Monday, Sep. 16, 1940
Treatise on Civil War
To most newspaper readers, war and the election have canceled all interest in the A. F. of L. -C. I. O. feud. That is not the case among the men of labor. Last week they read the sharpest, most detailed and unsparing record of that costly battle that has yet seen print--Labor's Civil War, by Herbert Harris (Knopf; $2.50). Two years ago young (34) Historian Harris established his right to be heard on these matters when he published a factual, informative, detached book, American Labor, that summed up labor's story. There is nothing detached about Labor's Civil War. Like some Mencken of the proletariat, heaving adjectives at labor's sacred cows, Mr. Harris sustains a note of exasperation, ridicule, hell-and-damnation for 298 pages to show how American unions are moving toward "a double suicide of majestic stupidity."
Cold Comfort. Unions have grown from 3,000,000 to 9,000,000 members under the New Deal. But because of the feud, unions face assaults on their social and economic rights, emasculation of the Wagner Act, "political castration," loss of the ability to strike. Government control of their internal affairs. Although some employers still fight them ("Any employer who fights the growth and functioning of a bona fide unionism, either in his own company or elsewhere, is a saboteur of American business enterprise . . . more subversive than any red"), business cannot be blamed for labor's danger; the split has come from within labor's ranks. Why, then, is labor fighting? Mr. Harris ticks off as true or false the explanations that are usually offered:
Industrial v. Craft? No. A. F. of L has 29 semi-industrial unions and 19 trade unions. C. I. O. has six semi-industrial and four trade unions. The jurisdictional fight that brought about the split has become meaningless.
Aims? No. "It is their warfare, and not their philosophy and purpose, that is a menace to American democracy. Both seek to move and have their beings within the framework of capitalism, the private ownership of the means of production and distribution. . . . Both exist primarily to achieve and preserve collective-bargaining agreements. . . . Both stress round-table conferences and negotiations with employers as the most sensible and effective way of settling differences. . . . Both regard strikes as a last resort. . . . Both consider the wage-or salary -earner not as a class-conscious helot, but as a middle-class-conscious American having the same aims and aspirations that animate the rest of the population."
NLRB Favoritism? No. The Smith Committee revelations have shown glaring flaws in NLRB's personnel ("arrogant, fresh-from-law-school people, very wet behind the ears"), but it has not favored C. I. O. over A. F. of L. But both organizations have reached the "heights of madness" in dealing with the board.
Politics? Yes and No. C. I. O. chieftains have plugged harder for "planning" than A. F. of L. cautionocrats; Labor's Non-Partisan League and John L. Lewis' third-party maneuvers have widened labor's split.

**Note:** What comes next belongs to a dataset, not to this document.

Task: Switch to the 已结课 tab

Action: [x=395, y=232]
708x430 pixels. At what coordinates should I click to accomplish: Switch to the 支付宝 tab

Communists? Yes. Herbert Harris says that Stalinists have controlling or prominent positions in 40% of the C. I. O. unions. Despite purges in some, the expected upheavals after the Soviet-Nazi pact did not come off, and John Lewis has as his advisers "such ardent party-line sympathizers and fellow travelers as Lee Pressman, C. I. O. general counsel, and Lan De Caux, editor of the C. I. 0. News. . . ." Stalinists not only fight defense, smother rebellions in unions they control by packed meetings, and develop character assassination to a fine art; they also work to spread the A. F. of L. -C. I. O. battle. "The genuine point at issue . . . is that a fusion of forces between the A. F. of L. and C. I. O. would give them both . . . an excellent opportunity to weed out their Stalinists . . . and thus render a great and invaluable service not alone to the labor movement but to the whole cause of intellectual honesty and moral integrity. . . ."
Personalities? Yes. John Lewis "is a man of first-rate quality, even of genius, perhaps. . . . He is bold. He is brilliant. He has on the whole displayed a rare capacity for growing in stature . . . But . . . he seduces the virgins of acclaim. He cohabits with the sluts and sirens of power. He has surrounded himself with Stalinist sycophants and palace janizaries who assure him that, as a man of destiny, he can do no wrong. . . ." William Green is plodding, platitudinous, modest, and no such figure, but if he "were sure his own resignation would insure labor unity he would step down, regretfully, but with dignity, with all the proper Sidney Carton gestures, music offstage, and a slow curtain."